═══ Kutipan ═══

Jakarta, BARITO – Komisi Pemberantasan Korupsi (KPK) menggeledah rumah CEO Lippo Group James Riady. Penggeledahan dilakukan terkait penyidikan kasus dugaan korupsi pemberian suap pengurusan perizinan proyek pembangunan Meikarta di Kabupaten Bekasi.
“Setelah melakukan penggeledahan di lima lokasi sejak Rabu (17/10) siang sampai tengah malam tadi, penyidik melanjutkan kegiatan tersebut ke lima tempat lain hingga pagi ini, termasuk rumah James Riady,” kata Juru Bicara KPK Febri Diansyah, di Jakarta, Kamis (18/10).
Empat lokasi lain yang digeledah, hingga kemarin pagi, adalah apartemen Trivium Terrace Lippo Cikarang, kantor Dinas PUPR Kabupaten Bekasi, kantor Dinas Lingkungan Hidup Kabupaten Bekasi, dan kantor Dinas Pemadam Kebakaran (Damkar) Kabupaten Bekasi.
James Riady adalah anak dari Mochtar Riady, pendiri Lippo Group. Menurut majalah Forbes, kekayaan James Riady beserta keluarga ditaksir senilai 1,87 miliar dolar AS dan masuk dalam jajaran 10 orang terkaya di Indonesia pada 2016.
“Sampai pagi ini, tim penyidik KPK masih di lokasi penggeledahan,” ujar Febri. Menurutnya, dari penggeledahan itu disita dokumen terkait perizinan oleh Lippo ke Pemerintah Kabupaten Bekasi, catatan keuangan, dan barang bukti elektronik, seperti komputer dan lainnya.

═══

*Daftar Tugas*:
[A] Menurut kutipan, siapa pendiri Lippo Group?
[B] Tulis ulang bagian kutipan mulai dari "James Riady adalah" sampai "komputer dan lainnya.", dan ganti kata "dokumen" menjadi "berkas".

═══ Data Sumber ═══

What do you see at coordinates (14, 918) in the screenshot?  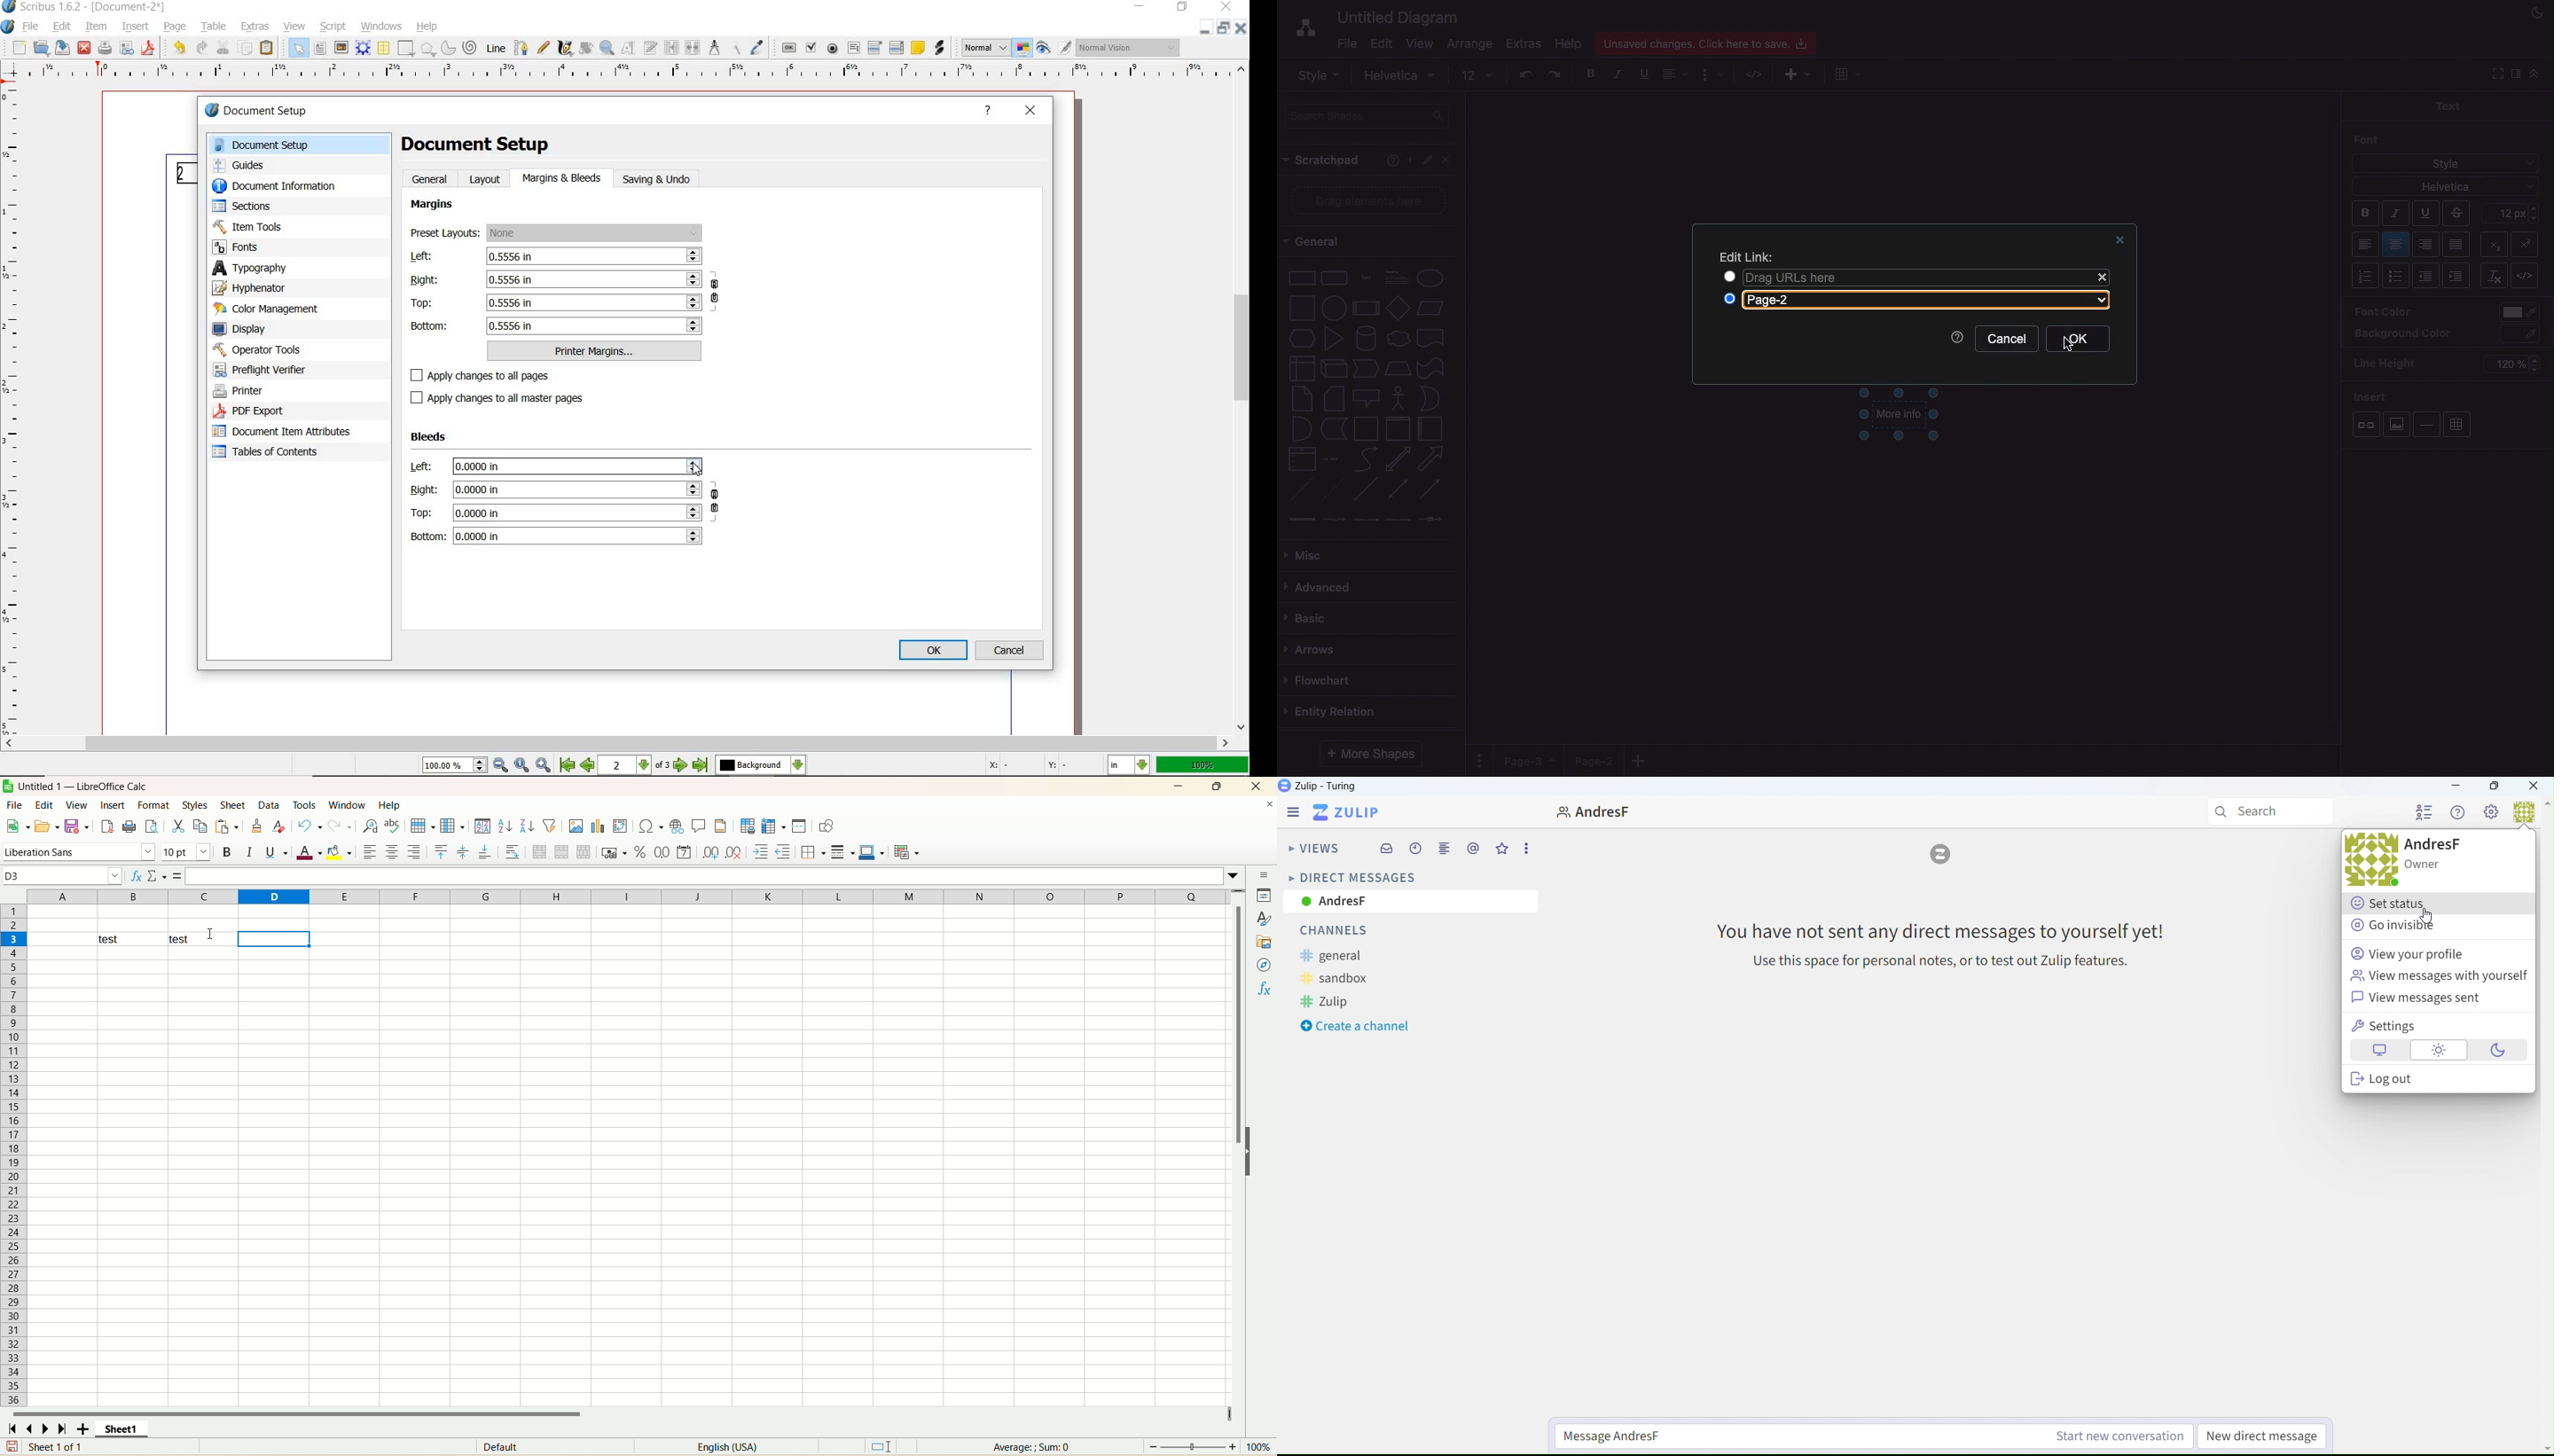 I see `Row number` at bounding box center [14, 918].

═══

*Daftar Jawaban*:
[A] Mochtar Riady.

[B]
James Riady adalah anak dari Mochtar Riady, pendiri Lippo Group. Menurut majalah Forbes, kekayaan James Riady beserta keluarga ditaksir senilai 1,87 miliar dolar AS dan masuk dalam jajaran 10 orang terkaya di Indonesia pada 2016.
“Sampai pagi ini, tim penyidik KPK masih di lokasi penggeledahan,” ujar Febri. Menurutnya, dari penggeledahan itu disita berkas terkait perizinan oleh Lippo ke Pemerintah Kabupaten Bekasi, catatan keuangan, dan barang bukti elektronik, seperti komputer dan lainnya.